TASK TO COMPLETE
Print the records below exactly; all of them are needed.

Data entries
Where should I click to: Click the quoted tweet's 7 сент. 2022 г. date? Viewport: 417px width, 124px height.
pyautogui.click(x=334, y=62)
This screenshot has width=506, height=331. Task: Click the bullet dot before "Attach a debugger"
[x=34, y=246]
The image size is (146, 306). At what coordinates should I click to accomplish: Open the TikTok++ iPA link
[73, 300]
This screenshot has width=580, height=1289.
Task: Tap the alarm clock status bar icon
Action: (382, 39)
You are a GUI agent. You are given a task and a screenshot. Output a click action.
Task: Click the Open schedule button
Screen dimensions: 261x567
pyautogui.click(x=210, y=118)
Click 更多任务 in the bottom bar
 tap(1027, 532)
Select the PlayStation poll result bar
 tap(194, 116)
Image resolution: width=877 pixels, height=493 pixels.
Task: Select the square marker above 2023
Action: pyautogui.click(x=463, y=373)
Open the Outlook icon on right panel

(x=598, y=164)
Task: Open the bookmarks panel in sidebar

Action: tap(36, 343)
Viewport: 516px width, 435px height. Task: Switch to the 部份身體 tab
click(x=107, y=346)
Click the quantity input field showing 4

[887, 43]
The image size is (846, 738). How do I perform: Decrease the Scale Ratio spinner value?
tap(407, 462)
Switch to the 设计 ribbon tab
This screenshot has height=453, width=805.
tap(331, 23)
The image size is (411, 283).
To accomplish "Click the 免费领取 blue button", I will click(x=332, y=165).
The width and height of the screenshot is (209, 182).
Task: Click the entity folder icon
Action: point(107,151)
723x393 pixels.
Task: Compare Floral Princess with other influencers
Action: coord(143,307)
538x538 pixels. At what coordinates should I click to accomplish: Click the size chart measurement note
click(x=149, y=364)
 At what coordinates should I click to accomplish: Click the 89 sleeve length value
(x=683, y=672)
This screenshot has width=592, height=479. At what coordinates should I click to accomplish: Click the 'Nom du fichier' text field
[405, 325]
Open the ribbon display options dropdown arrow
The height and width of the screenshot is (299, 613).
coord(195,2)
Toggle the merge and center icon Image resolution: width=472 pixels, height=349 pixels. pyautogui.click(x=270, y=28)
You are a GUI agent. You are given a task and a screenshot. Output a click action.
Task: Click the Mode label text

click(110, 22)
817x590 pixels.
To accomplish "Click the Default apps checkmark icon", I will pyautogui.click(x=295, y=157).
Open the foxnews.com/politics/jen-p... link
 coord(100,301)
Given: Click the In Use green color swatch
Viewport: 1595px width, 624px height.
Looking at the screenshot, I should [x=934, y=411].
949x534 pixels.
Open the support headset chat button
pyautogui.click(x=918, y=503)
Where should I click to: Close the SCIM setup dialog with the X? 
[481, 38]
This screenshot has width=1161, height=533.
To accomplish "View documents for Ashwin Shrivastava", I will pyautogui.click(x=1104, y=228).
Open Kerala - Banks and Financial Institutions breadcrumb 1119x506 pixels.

SOLUTION BELOW
Where should I click to: Click the quoted tweet's 7 сент. 2022 г. date? Viewport: 417px width, 124px height.
pyautogui.click(x=334, y=62)
This screenshot has width=506, height=331. Task: Click the bullet dot before "Attach a debugger"
[x=34, y=246]
The image size is (146, 306). At what coordinates should I click to accomplish: Open the TikTok++ iPA link
[73, 300]
This screenshot has width=580, height=1289.
Task: Tap the alarm clock status bar icon
Action: (382, 39)
You are a GUI agent. You are given a task and a screenshot. Output a click action.
Task: Click the Open schedule button
Screen dimensions: 261x567
pyautogui.click(x=210, y=118)
Click 更多任务 in the bottom bar
 tap(1027, 532)
Select the PlayStation poll result bar
 tap(194, 116)
Image resolution: width=877 pixels, height=493 pixels.
Task: Select the square marker above 2023
Action: pyautogui.click(x=463, y=373)
Open the Outlook icon on right panel

(x=598, y=164)
Task: Open the bookmarks panel in sidebar

Action: tap(36, 343)
Viewport: 516px width, 435px height. Task: Switch to the 部份身體 tab
click(x=107, y=346)
Click the quantity input field showing 4

[887, 43]
The image size is (846, 738). How do I perform: Decrease the Scale Ratio spinner value?
tap(407, 462)
Switch to the 设计 ribbon tab
This screenshot has height=453, width=805.
tap(331, 23)
The image size is (411, 283).
To accomplish "Click the 免费领取 blue button", I will click(x=332, y=165).
The width and height of the screenshot is (209, 182).
Task: Click the entity folder icon
Action: point(107,151)
723x393 pixels.
Task: Compare Floral Princess with other influencers
Action: coord(143,307)
538x538 pixels. At what coordinates should I click to accomplish: Click the size chart measurement note
click(x=149, y=364)
 At what coordinates should I click to accomplish: Click the 89 sleeve length value
(x=683, y=672)
This screenshot has width=592, height=479. At what coordinates should I click to accomplish: Click the 'Nom du fichier' text field
[405, 325]
Open the ribbon display options dropdown arrow
The height and width of the screenshot is (299, 613).
coord(195,2)
Toggle the merge and center icon Image resolution: width=472 pixels, height=349 pixels. pyautogui.click(x=270, y=28)
You are a GUI agent. You are given a task and a screenshot. Output a click action.
Task: Click the Mode label text

click(110, 22)
817x590 pixels.
To accomplish "Click the Default apps checkmark icon", I will pyautogui.click(x=295, y=157).
Open the foxnews.com/politics/jen-p... link
 coord(100,301)
Given: Click the In Use green color swatch
Viewport: 1595px width, 624px height.
Looking at the screenshot, I should [x=934, y=411].
949x534 pixels.
Open the support headset chat button
pyautogui.click(x=918, y=503)
Where should I click to: Close the SCIM setup dialog with the X? 
[481, 38]
This screenshot has width=1161, height=533.
To accomplish "View documents for Ashwin Shrivastava", I will pyautogui.click(x=1104, y=228).
Open Kerala - Banks and Financial Institutions breadcrumb 1119x506 pixels.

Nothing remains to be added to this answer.